About six years ago, some law students at the University of the South Pacific convinced the government of Vanuatu to take climate change all the way to the International Court of Justice - the legal equivalent of trying to get your landlord to fix the heating by filing a complaint with the Supreme Court. Against all odds, it worked. In 2025, the ICJ unanimously ruled that failing to tackle climate change is a “wrongful act,” and that harmed nations could seek reparations. Now, the United Nations has voted overwhelmingly - more than 140 countries in favor, just eight against - to adopt a resolution backing that ruling. The dissenters include the United States, Iran, Israel, Saudi Arabia, and Russia, which is a bit like the kids who refuse to clean their room banding together to declare that messiness is a myth.

“This must be a turning point in accountability for damaging the climate,” said Vishal Prasad, director of the Pacific Islands Students Fighting Climate Change, who helped start this whole thing. “The journey of this idea from classrooms in the Pacific to The Hague and the United Nations gives us continued hope that when people organize, the world can be moved to act.” The near-unanimous decision is a rare sign that multilateral cooperation on climate hasn’t completely unraveled, which is good, because over the past year it’s looked like a sweater with a single thread holding it together. After Donald Trump’s administration announced it would withdraw from the Paris Agreement, the U.S. has actively opposed climate action, derailing a carbon tax on the shipping industry (which emits about 3 percent of global carbon emissions) and helping kill a cap on plastics production. The U.S. also berated the International Energy Agency into projecting future energy demand under a scenario where climate action stalls out - because nothing says “leadership” like assuming the worst and then making it happen.

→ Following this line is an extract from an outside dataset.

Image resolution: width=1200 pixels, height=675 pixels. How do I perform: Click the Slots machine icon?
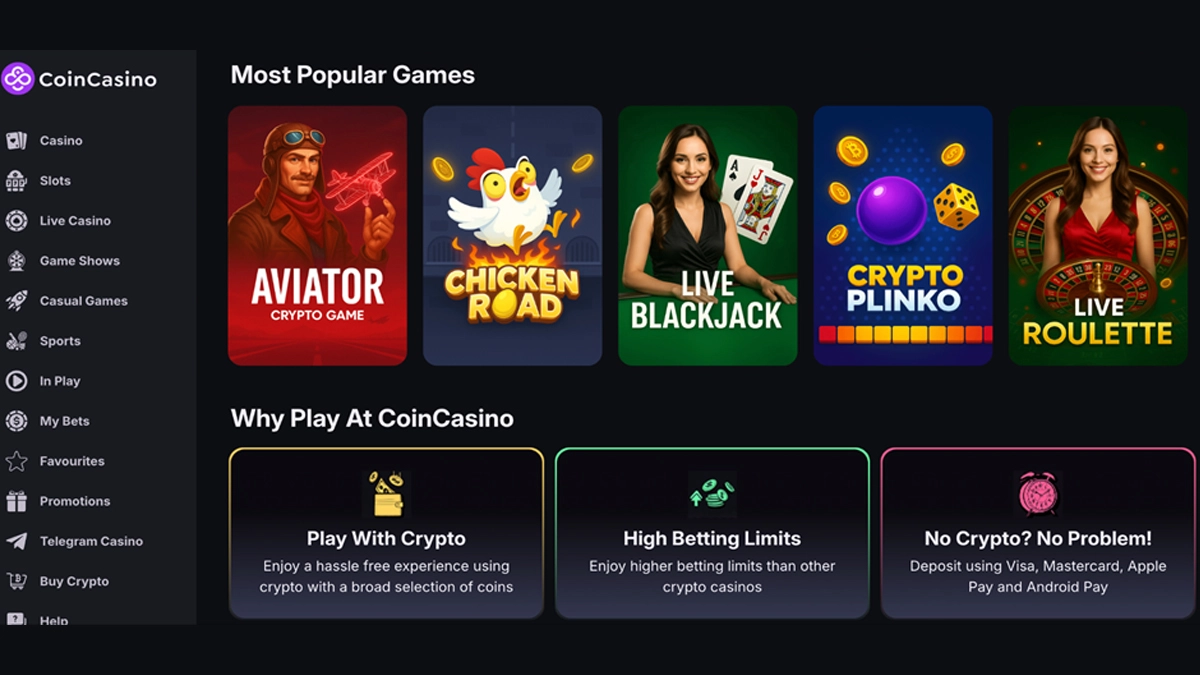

“The unity and clarity expressed by the vote was striking,” said Nikki Reisch, director of the Center for International Environmental Law’s climate and energy program. She said the resolution puts “political weight behind legal norms” and will help translate the court’s conclusions into practical action. The Trump administration had mounted a campaign to block the vote, with the State Department sending a missive noting it “strongly opposed” the resolution because it “could pose a major threat to U.S. industry.” In remarks before the vote, Tammy Bruce - a former conservative radio host now serving as deputy U.N. representative - called the resolution “problematic” and objected to “alarmist political statements, such as the idea that climate change is an unprecedented challenge of civilizational proportions.” Because apparently calling a civilization-threatening crisis “civilization-threatening” is hyperbolic. The resolution reiterates the ICJ’s core findings, calls for keeping global temperature rise to 1.5 degrees Celsius, transitioning away from fossil fuels, and affirms that harmed nations can seek redress. It’s not legally binding - because U.N. resolutions are essentially strongly worded suggestions - but it signals political priorities.

The vote comes as countries are cracking down on climate activism and litigation. In Aotearoa New Zealand, the government moved to amend climate laws to limit civil court proceedings against major emitters. Māori climate advocate Mike Smith, who is pursuing high court proceedings against six of the country’s largest emitters, described the U.N. vote as a “major shift” reflecting a changing understanding of climate change as something with legal consequences. “We know as Māori that the islands are part of our journey across the Pacific,” he said. “New Zealand has a responsibility to stand with Pacific countries like Vanuatu, Kiribati, Tonga, and Tokelau. Not just symbolically, but in supporting stronger legal and international action.” The activists pushing this believe many countries still need to be pushed to uphold their obligations. As Prasad put it: “The law is clear that climate action cannot sit on the shelf, it must be turned into action.” In other words, the world has the ruling, the resolution, and the moral high ground. Now it just needs the follow-through.